[Given records]
##########

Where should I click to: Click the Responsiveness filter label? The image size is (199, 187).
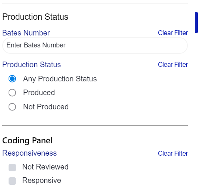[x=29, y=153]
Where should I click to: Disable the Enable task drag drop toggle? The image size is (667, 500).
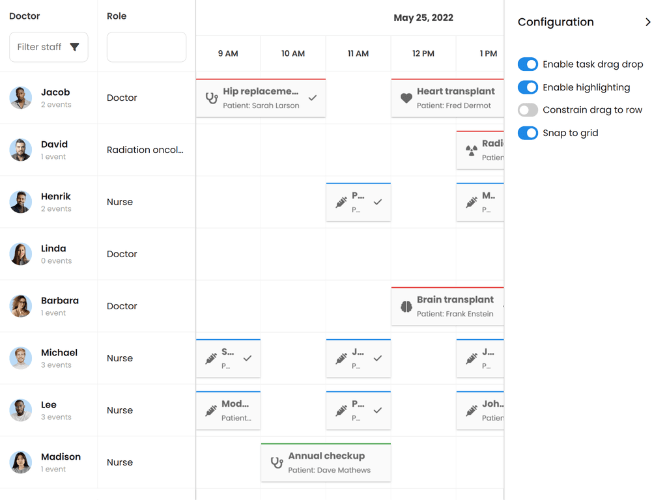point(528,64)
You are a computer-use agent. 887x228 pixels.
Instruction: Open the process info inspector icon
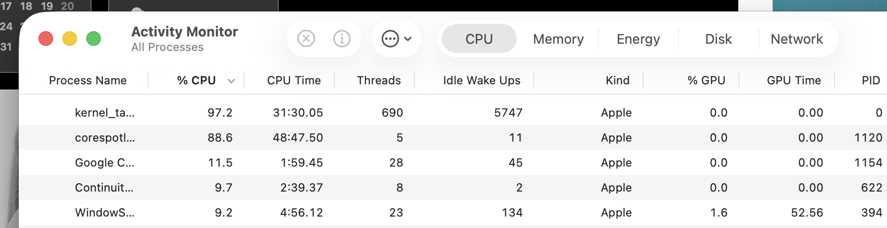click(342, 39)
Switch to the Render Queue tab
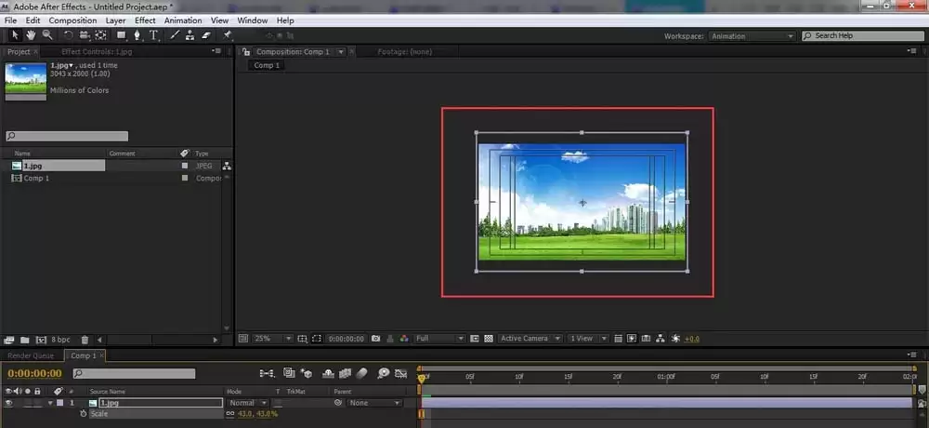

##########

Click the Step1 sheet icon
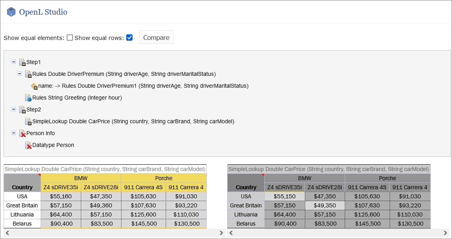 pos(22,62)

##########

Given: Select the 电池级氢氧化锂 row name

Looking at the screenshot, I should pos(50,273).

##########

[What needs to be done]
Above, find the line with "Where should I click to: Disable"; copy it and every line down to the line with "Switch to the Render Queue tab", exactly and both included, but no pictures.

[Task output]
Where should I click to: Disable the Enable task drag drop toggle? The image size is (667, 500).
point(528,64)
You are a computer-use agent. 887x228 pixels.
Instruction: Open the process info inspector icon
click(342, 39)
Switch to the Render Queue tab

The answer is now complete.